6.2. LUCC in Silent Valley National Park
Landsat classification images of Silent Valley NP highlight the expansion of degraded forest cover,
focused in the south and to the north/north-east, encroaching along park boundaries (figure 5.4).
Between 1973 – 2012 there was an overall increase of degraded forest cover of 6,361,200 m2. This
equates to a total of 5.75% in LUCC throughout the NP. Similar to the LUCC in Mudumalai NP, Silent
Valley LUCC is relatively consistent with constant increases in degraded forest for each Landsat
classified image. This provides evidence that forest disturbance and degradation has not occurred
due to any particular event or large change within the park but is a continuous process degrading
the forest vegetation gradually over time.

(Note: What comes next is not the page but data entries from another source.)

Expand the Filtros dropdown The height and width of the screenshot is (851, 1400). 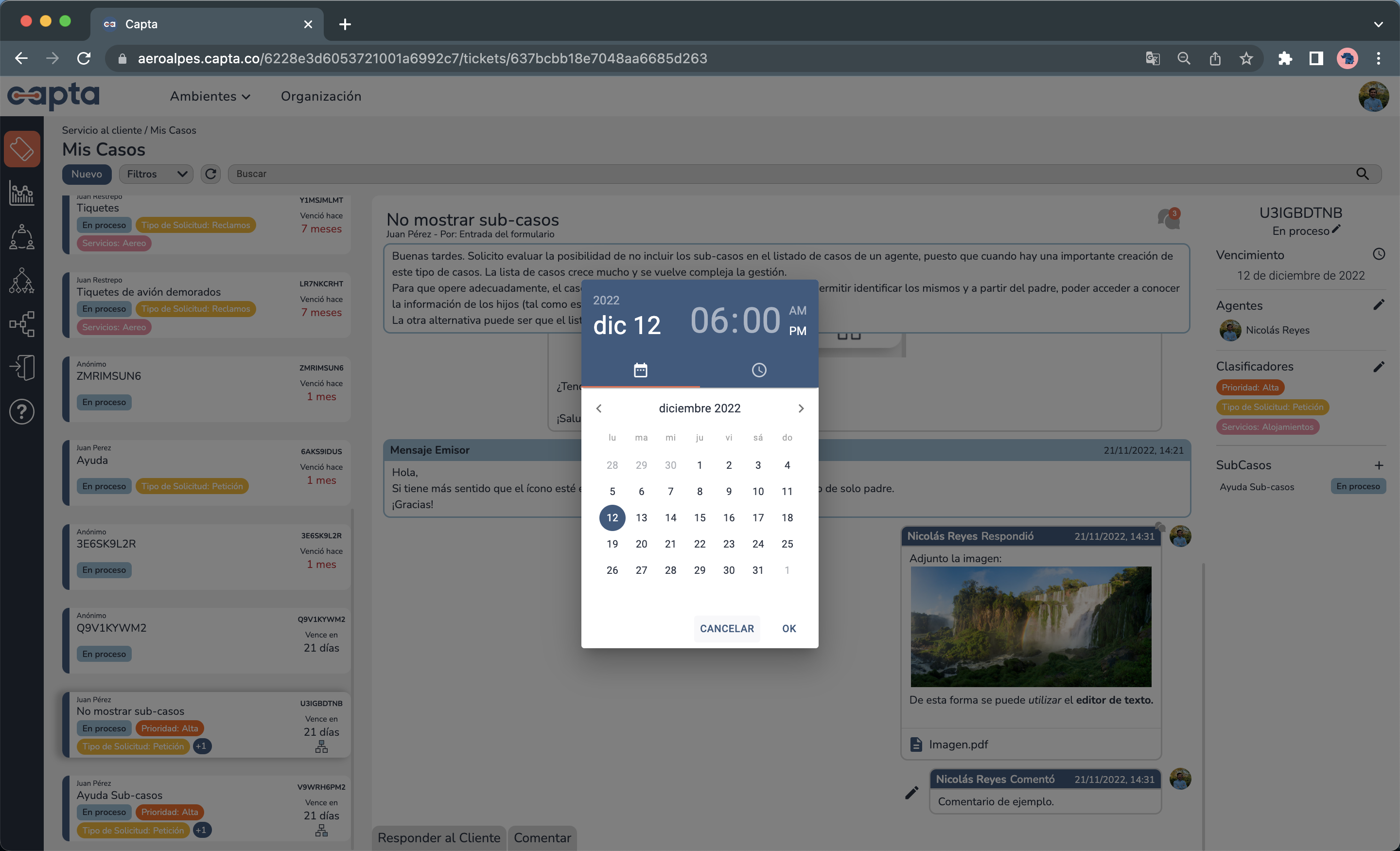(156, 174)
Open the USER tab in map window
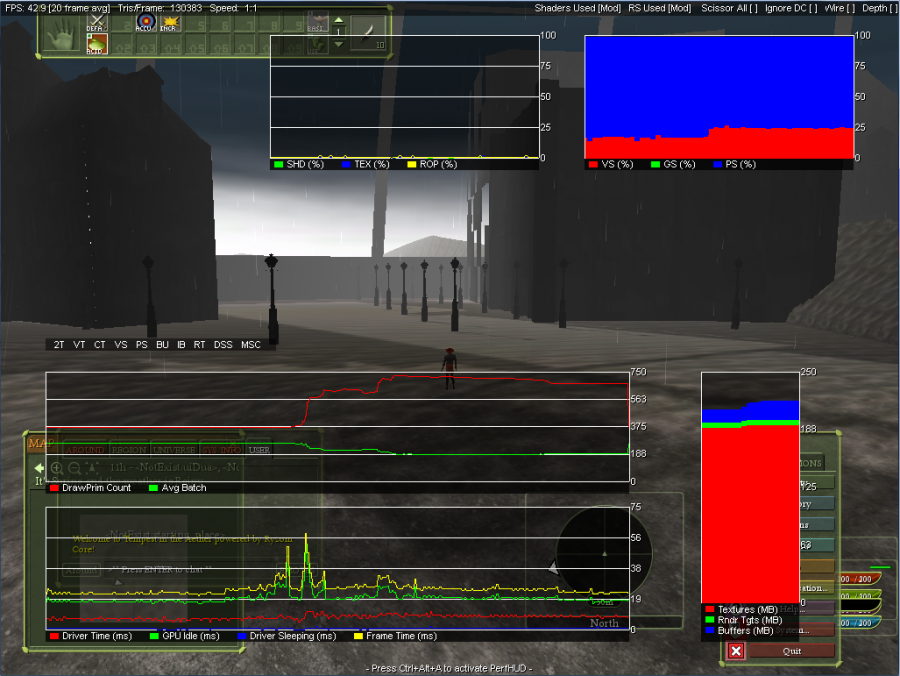Image resolution: width=900 pixels, height=676 pixels. point(258,450)
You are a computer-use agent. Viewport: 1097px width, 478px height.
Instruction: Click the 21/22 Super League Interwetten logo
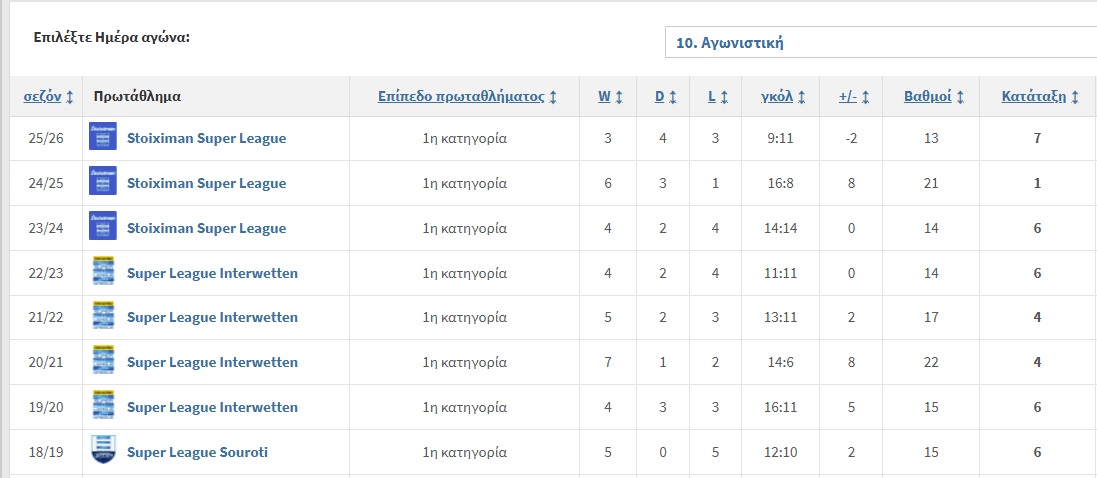[103, 317]
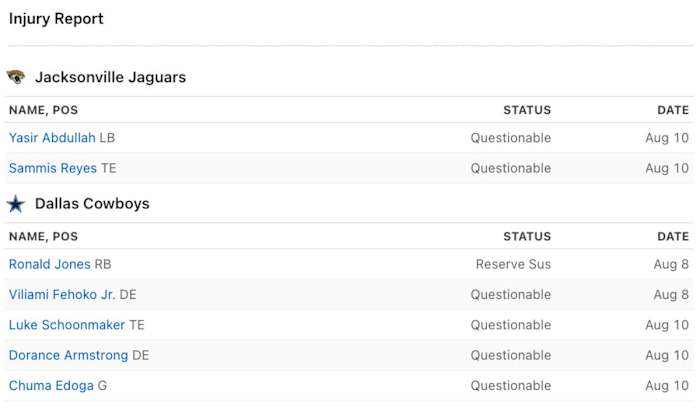
Task: Click the Jacksonville Jaguars team name
Action: (x=110, y=77)

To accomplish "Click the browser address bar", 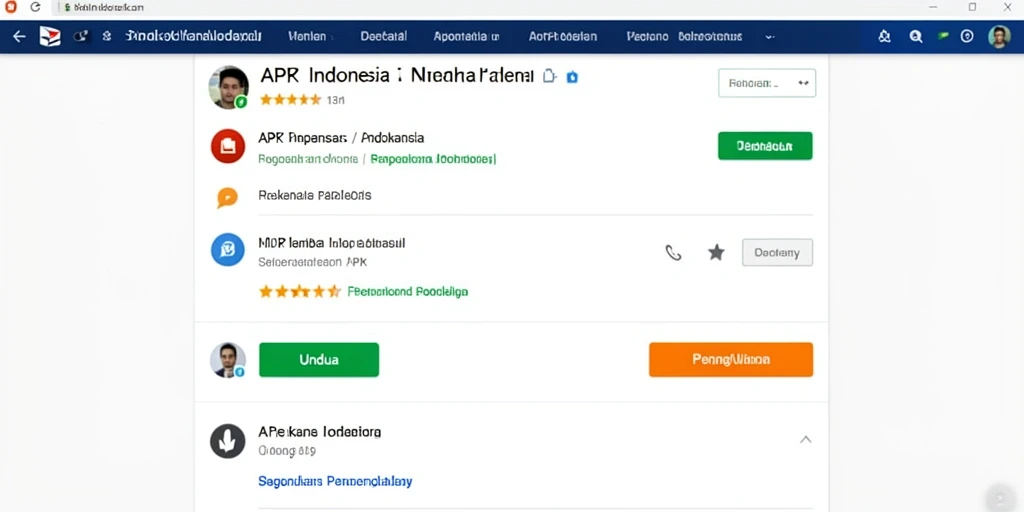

There is a distinctive isolated patch of degraded forest cover in the middle of the park, unlike any
other section of degraded forest as it does not clearly change in size or extent over time. It is
possibly a result of pre-dam construction which has been indefinitely postponed since 1984 (Singh
et.al 1984) or it may also be the result of increasing tourism in Silent Valley (KFWD 2013.b), however
the lack of spatial change suggests the former. Degraded forest encroaching in the north/north-east
of the park occurs sporadically, providing evidence of impermanent and un-systematic human land-
use such as livestock grazing, fires and collection of NTFP (KFWD 2013.b). To the south of the park
there are large sections of degraded forest cover, with LUCC and forest disturbance appearing more
systematic with large areas of change, indicative of plantations, cultivation, tourism and more
permanent land uses. While there are only two classes for the classifications of Silent Valley
providing less statistical data than Mudumalai, there is still clear evidence of LUCC and forest
disturbance within the park. The governments of India and the state of Kerala should take note on
not only the direct but in-direct impacts of hydro-electric power stations on LUCC and land
degradation in PAs, such as Mudumalai NP. Pre-dam construction has already caused forest
degradation in Silent Valley and a hydro-electric dam/power station in the park will only increase the
rate of LUCC and forest disturbance, which are already at significant levels.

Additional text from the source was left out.